US senator prepared to push Indian nuclear deal in Congress

Other News Materials 2 July 2008 07:17 (UTC +04:00)

A senior US senator said he would push Congress to adopt a civilian nuclear deal with India if New Delhi was keen to pursue it as reported.

"If these reports are in fact true, and I hope they are, I am committed to work hard in order to get Congress to approve such a deal -- as long as the required steps are taken and if the agreement with the United States meets the requirements of US law," said Democratic Senator Joseph Biden, the AFP reported.

India's prime minister Manmohan Singh promised Monday to bring to parliament the nuclear deal, which is fiercely opposed by left-wing parties in his ruling coalition, reports said. He appears ready to risk the collapse of his minority government.

The deal, in which Washington would provide New Delhi with nuclear fuel and technology for the first time in three decades, is being pushed by Singh's dominant Congress party as crucial for India's energy security.

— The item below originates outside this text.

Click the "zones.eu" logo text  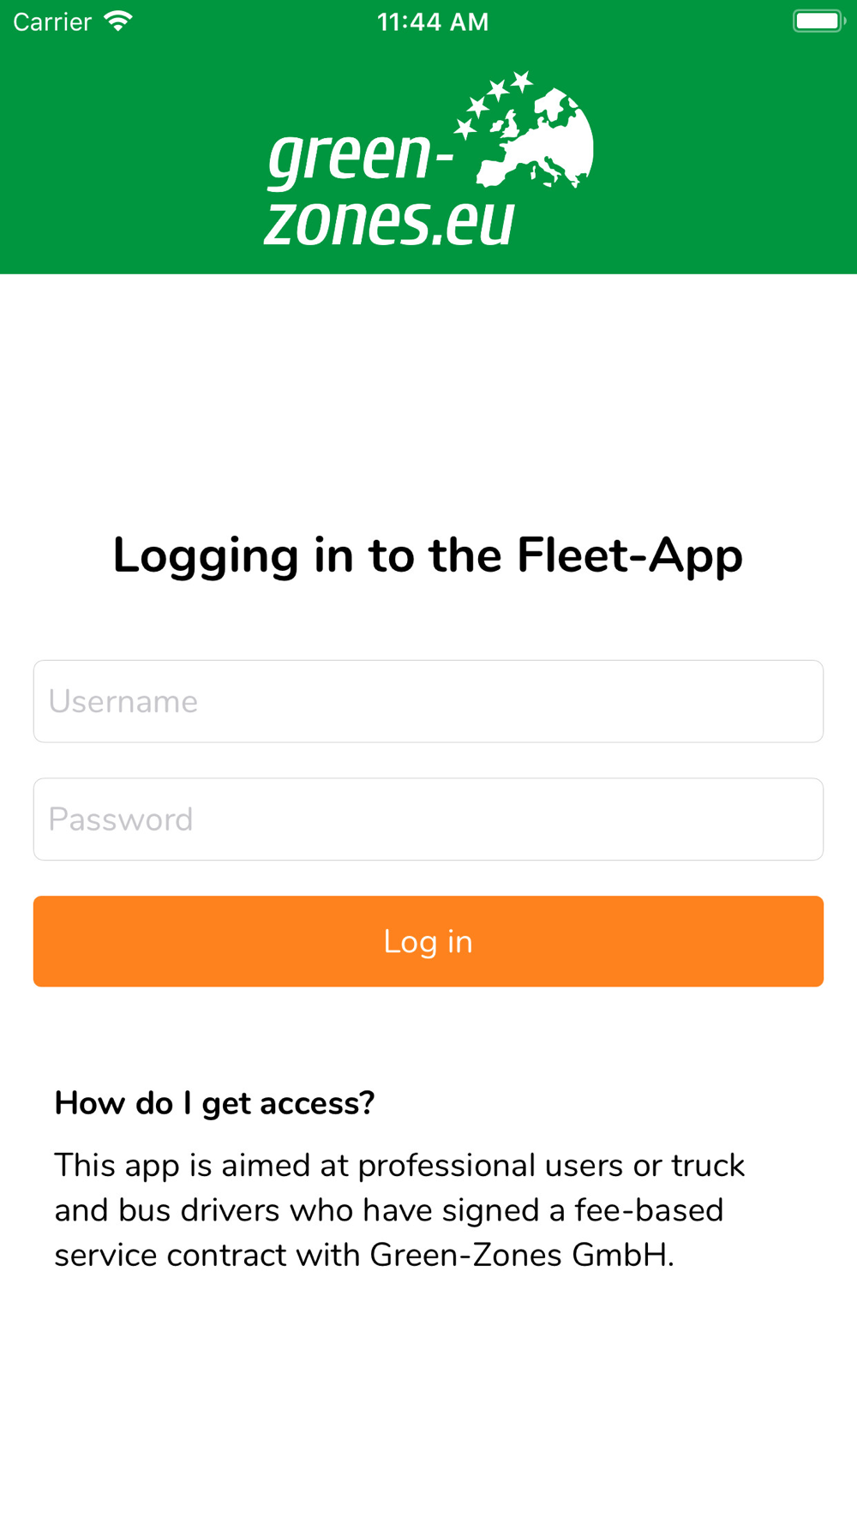pyautogui.click(x=390, y=223)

But a grouping of left-wing parties who prop up the government argues it will draw the traditionally non-aligned country too close to Washington.

Biden, the chairman of the Senate foreign relations committee, noted that he had told Singh during a visit to New Delhi in February that "time is running out very quickly."

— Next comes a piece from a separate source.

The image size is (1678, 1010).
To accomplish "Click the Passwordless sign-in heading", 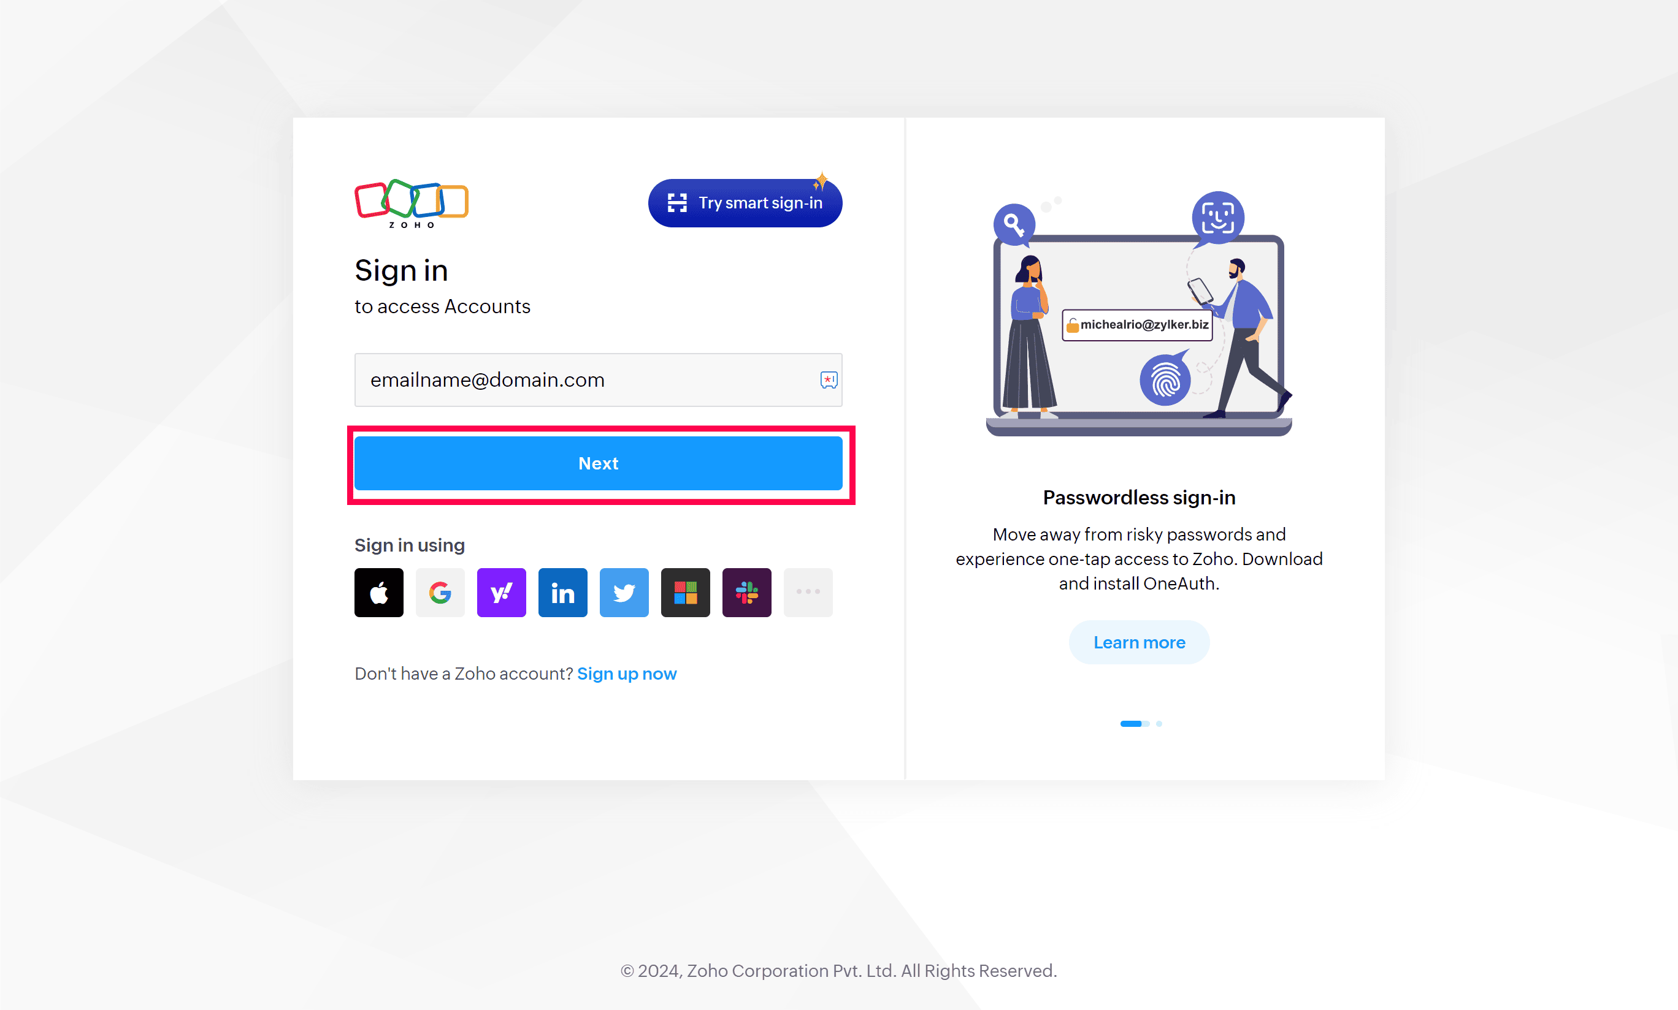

"Every day without an agreement leaves us fewer legislative days before this Congressional term ends," he said.

US President George W. Bush's administration and the US Congress has warned India about the limited time available for the nuclear deal to be approved by the legislature before Bush leaves the White House in January 2009.

India, a declared nuclear weapons power that refuses to sign the Non-Proliferation Treaty (NPT), is currently barred from buying atomic energy technology.

New Delhi needs to negotiate an accord with the International Atomic Energy Agency to allow inspections of its atomic plants and garner a waiver from the 45-nation Nuclear Suppliers Group before it can enter the global nuclear trade.